**EXTRAIT CHOISI:**
C’était l’un des événements marquants de l’année rap 2015 : les De La Soul ont bouclé en seulement quelques heures une campagne Kickstarter destinée à financer leur nouvel opus. Une prouesse remarquable qui témoigne de l’aura toujours intacte du groupe. Histoire de décortiquer la légende à l’occasion de ce nouveau projet, intitulé and the Anonymous Nobody et qui est officiellement sorti ce vendredi 26 août, nous avons passé les quatre premiers albums du groupe mythique au scalpel.
Il vous est sûrement arriver de croiser, à des soirées ou virtuellement sur des forums, des adeptes ayant vécu ce que certains qualifient d’Âge d’or du hip-hop et qui vous répéteront, comme un vieux vinyle rayé par les scratches, que « le rap c’était mieux avant ». Que la côte Est est la Mecque du rap et qu’aujourd’hui, cette musique a perdu son âme. Ont-ils tort ? « P’têt ben qu’oui, p’têt ben qu’non. » Mais en ce qui concerne les De La Soul, impossible de trancher. En presque trente ans de carrière, ce trio originaire de Long Island a su traverser le temps et les tendances, sans rien changer à leur philosophie. Cela leur a permis d’inscrire leur nom au panthéon du rap, sans jamais se voir à invités à rejoindre la maison de retraite. Aujourd’hui, peu de groupes hip-hop peuvent se targuer d’avoir connu une telle longévité. Il suffit de voir que l’annonce d’une nouvelle sortie en cette décennie 2010 est un véritable événement pour s’en convaincre. Parce que les De La Soul, c’est mieux tout le temps. Conçu pour durer, et apprécié de tous, de 7 à 77 ans.

**DONNÉES FOURNIES:**
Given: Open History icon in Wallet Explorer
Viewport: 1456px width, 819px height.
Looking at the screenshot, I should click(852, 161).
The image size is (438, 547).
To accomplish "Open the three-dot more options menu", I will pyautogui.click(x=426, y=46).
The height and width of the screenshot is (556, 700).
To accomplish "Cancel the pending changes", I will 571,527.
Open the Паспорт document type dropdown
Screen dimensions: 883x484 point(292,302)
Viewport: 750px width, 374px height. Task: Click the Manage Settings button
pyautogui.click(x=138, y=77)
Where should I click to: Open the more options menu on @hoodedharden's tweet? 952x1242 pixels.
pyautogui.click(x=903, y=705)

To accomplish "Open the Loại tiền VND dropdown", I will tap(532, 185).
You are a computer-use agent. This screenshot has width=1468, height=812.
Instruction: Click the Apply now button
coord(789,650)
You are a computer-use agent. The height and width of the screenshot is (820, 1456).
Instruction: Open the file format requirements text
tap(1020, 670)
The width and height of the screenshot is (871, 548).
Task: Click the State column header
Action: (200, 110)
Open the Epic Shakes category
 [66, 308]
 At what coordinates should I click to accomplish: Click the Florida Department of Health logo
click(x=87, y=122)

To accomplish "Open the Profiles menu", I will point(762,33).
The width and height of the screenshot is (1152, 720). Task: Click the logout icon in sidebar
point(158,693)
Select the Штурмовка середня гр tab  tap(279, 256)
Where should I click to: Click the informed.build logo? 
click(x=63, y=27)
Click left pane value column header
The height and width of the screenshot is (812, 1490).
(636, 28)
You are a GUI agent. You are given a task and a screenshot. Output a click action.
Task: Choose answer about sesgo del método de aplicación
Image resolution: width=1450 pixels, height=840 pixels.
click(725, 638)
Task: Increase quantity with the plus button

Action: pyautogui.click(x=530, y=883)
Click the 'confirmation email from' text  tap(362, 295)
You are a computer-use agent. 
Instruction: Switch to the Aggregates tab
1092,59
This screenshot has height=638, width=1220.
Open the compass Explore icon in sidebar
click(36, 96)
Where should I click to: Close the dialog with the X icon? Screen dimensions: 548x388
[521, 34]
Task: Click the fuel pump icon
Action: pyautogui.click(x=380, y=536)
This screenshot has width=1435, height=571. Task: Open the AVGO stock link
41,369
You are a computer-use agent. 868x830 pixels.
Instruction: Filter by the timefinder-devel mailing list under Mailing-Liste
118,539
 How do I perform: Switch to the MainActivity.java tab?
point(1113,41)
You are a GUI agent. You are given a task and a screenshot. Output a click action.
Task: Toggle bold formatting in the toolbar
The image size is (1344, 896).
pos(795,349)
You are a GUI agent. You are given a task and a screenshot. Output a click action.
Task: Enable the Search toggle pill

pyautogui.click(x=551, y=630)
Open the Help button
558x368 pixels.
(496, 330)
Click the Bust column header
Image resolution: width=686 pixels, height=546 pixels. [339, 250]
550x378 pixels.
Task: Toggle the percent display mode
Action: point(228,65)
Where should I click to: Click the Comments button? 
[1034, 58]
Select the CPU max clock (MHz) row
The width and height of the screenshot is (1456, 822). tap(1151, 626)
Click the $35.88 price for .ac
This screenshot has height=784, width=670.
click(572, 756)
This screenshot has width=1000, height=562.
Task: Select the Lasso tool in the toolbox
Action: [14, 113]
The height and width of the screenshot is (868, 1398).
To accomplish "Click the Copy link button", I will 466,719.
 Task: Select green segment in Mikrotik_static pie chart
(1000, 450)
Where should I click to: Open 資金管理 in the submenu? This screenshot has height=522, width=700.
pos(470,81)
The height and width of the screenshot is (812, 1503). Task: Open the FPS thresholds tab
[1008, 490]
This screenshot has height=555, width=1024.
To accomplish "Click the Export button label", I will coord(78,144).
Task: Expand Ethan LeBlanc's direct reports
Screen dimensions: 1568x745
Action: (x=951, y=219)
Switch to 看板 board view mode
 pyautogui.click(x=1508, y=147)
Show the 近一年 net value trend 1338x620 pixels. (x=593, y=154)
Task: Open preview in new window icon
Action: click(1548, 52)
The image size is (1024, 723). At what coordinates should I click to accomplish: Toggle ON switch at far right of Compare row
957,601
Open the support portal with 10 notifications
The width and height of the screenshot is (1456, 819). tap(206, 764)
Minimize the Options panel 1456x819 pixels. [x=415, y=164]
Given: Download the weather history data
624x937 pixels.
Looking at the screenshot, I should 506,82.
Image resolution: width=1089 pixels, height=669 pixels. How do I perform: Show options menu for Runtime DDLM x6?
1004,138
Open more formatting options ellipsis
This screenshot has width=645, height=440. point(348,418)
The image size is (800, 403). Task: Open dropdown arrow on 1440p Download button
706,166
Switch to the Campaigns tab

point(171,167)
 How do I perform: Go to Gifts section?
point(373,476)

**OBJECTIF DE L'EXERCICE:**
Recopiez le passage de l'extrait sur De La Soul qui débute aux mots « C’était l’un des » et s'arrête après « mythique au scalpel. », en échangeant « opus » contre « album ».

**RÉSULTAT COMPLET:**
C’était l’un des événements marquants de l’année rap 2015 : les De La Soul ont bouclé en seulement quelques heures une campagne Kickstarter destinée à financer leur nouvel album. Une prouesse remarquable qui témoigne de l’aura toujours intacte du groupe. Histoire de décortiquer la légende à l’occasion de ce nouveau projet, intitulé and the Anonymous Nobody et qui est officiellement sorti ce vendredi 26 août, nous avons passé les quatre premiers albums du groupe mythique au scalpel.